That ate up more time than I allotted, so when I finally got to Hornsby’s Jackie was already there. She was standing next to her Toyota pickup, talking on a cell phone. She wore a loose, deconstructed silk jacket, white cotton sweater, a knit wool skirt that stopped well above her knees and heels that extended her legs by a few hundred miles. Her thick blond hair, brushed into large waves, was pulled back from her face with a flowered headband. She wore lipstick that matched her sunglasses, the kind you only find in places like Venice, California.

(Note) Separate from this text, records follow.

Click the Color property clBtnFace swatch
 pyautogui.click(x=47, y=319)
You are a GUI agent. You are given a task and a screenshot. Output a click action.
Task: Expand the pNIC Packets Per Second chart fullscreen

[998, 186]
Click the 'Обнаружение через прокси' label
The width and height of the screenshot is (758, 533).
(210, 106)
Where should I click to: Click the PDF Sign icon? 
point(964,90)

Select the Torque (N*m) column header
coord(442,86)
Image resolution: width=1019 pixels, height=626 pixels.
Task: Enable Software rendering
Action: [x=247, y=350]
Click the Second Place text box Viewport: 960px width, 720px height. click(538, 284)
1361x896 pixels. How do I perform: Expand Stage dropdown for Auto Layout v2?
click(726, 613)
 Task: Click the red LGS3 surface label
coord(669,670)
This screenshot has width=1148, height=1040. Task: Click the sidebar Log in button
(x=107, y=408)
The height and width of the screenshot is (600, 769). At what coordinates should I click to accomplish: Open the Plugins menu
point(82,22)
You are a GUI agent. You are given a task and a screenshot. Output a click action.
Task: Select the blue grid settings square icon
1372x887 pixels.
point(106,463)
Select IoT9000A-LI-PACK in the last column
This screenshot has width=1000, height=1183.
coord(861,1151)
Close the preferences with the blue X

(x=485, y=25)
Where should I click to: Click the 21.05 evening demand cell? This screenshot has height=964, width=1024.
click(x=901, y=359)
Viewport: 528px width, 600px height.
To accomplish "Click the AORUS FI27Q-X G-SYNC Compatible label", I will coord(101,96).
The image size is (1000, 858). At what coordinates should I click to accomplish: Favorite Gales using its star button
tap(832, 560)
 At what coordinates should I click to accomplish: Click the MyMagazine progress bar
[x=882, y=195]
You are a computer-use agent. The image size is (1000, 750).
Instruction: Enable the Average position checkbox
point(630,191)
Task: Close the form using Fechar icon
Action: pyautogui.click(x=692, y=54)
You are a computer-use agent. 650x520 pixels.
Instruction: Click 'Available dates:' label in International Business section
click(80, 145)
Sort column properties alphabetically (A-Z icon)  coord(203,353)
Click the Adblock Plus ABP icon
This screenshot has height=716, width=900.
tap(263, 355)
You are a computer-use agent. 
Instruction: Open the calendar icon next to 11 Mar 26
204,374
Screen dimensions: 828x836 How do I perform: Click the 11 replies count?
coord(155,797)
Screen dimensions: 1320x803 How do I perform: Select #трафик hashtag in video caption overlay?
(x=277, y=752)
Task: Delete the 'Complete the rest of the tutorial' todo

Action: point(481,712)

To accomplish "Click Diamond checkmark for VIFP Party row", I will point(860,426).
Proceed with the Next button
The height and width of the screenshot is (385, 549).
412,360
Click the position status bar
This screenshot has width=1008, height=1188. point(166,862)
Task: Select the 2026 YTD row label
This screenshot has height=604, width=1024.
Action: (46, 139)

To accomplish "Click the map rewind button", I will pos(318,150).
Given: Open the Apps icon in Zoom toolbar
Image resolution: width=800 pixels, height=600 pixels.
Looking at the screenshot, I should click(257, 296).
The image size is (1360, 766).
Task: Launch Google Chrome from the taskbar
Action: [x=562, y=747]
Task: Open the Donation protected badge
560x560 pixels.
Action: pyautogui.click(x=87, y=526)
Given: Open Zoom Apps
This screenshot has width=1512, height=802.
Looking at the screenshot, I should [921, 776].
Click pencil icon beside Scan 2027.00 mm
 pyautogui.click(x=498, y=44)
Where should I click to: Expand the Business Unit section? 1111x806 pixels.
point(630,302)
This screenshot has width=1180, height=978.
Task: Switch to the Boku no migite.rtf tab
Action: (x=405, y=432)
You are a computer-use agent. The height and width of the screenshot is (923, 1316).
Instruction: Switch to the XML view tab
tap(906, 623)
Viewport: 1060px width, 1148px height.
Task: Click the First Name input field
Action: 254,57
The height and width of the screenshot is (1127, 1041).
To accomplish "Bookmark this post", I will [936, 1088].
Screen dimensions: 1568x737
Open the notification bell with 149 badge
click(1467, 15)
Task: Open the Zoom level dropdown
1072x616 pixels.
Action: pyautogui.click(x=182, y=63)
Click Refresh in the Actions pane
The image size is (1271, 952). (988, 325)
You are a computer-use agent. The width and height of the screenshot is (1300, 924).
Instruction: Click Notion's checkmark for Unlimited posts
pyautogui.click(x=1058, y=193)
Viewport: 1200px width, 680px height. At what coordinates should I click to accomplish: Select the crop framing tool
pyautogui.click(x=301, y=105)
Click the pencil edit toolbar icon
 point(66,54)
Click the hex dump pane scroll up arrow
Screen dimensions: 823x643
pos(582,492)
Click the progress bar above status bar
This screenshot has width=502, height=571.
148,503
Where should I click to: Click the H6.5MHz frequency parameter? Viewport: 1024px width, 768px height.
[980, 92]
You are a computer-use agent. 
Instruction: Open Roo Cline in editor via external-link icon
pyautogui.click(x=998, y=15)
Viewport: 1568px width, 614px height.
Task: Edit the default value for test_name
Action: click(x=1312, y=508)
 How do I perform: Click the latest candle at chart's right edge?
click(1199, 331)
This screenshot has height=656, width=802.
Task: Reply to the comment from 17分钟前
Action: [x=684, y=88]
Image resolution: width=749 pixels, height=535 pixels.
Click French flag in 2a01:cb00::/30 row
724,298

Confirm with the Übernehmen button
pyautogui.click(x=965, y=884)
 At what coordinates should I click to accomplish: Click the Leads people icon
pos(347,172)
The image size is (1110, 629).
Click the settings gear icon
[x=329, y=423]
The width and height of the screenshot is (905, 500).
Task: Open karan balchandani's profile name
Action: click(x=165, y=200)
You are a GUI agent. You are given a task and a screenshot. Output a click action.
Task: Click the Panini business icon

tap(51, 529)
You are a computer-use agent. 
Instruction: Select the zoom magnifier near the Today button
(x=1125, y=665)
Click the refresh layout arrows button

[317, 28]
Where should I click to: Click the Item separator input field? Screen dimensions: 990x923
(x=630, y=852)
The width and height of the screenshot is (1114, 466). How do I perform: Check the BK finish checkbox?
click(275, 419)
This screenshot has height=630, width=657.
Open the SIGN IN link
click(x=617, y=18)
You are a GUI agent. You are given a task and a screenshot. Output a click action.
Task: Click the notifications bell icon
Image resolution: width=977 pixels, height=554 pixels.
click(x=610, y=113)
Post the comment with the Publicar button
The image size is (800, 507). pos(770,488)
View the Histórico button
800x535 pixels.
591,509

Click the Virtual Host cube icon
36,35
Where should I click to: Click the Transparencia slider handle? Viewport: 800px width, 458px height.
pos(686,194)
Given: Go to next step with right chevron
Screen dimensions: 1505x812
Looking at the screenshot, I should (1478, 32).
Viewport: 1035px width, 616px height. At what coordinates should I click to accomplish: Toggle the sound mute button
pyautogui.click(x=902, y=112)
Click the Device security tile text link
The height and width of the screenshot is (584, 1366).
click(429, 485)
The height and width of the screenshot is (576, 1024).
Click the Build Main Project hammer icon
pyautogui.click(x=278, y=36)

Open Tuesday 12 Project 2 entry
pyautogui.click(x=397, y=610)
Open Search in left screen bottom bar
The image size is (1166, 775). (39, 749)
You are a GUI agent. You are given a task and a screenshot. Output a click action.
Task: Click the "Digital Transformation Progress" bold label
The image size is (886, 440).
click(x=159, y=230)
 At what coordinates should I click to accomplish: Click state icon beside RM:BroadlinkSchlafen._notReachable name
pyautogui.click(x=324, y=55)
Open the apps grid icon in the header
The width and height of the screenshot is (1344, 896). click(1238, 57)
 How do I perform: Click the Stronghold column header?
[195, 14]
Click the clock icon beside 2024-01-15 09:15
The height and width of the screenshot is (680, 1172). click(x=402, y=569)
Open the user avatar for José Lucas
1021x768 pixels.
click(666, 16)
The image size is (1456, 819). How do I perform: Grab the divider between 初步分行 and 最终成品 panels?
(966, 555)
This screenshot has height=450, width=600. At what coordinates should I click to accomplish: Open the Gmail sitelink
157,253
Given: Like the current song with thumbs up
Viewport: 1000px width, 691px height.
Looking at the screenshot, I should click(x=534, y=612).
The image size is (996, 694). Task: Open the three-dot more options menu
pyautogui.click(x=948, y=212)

She looked like a million bucks.

She clicked the cell phone closed as I approached, and said, “Don’t start.”

“What.”

“Whatever you were going to say.”

“About what?”

She put a hand on her hip and did a little bump.

“You know, the girly clothes.”

“I know better. I got sensitivity training.”

She snorted.

“There’s money well spent.”

“Is he here?”

“Haven’t checked. I honestly just got here. Can you give me something to work with?”

“Hornsby has something I need to see. I can’t ask for it, because he won’t talk to me. Which makes me want to see it even more.”

“What?”

“Hornsby’s the trustee of a trust that owns Bay Side Holdings. That makes the beneficiary the developer. Your ex-client. I need to talk to him. Or them.”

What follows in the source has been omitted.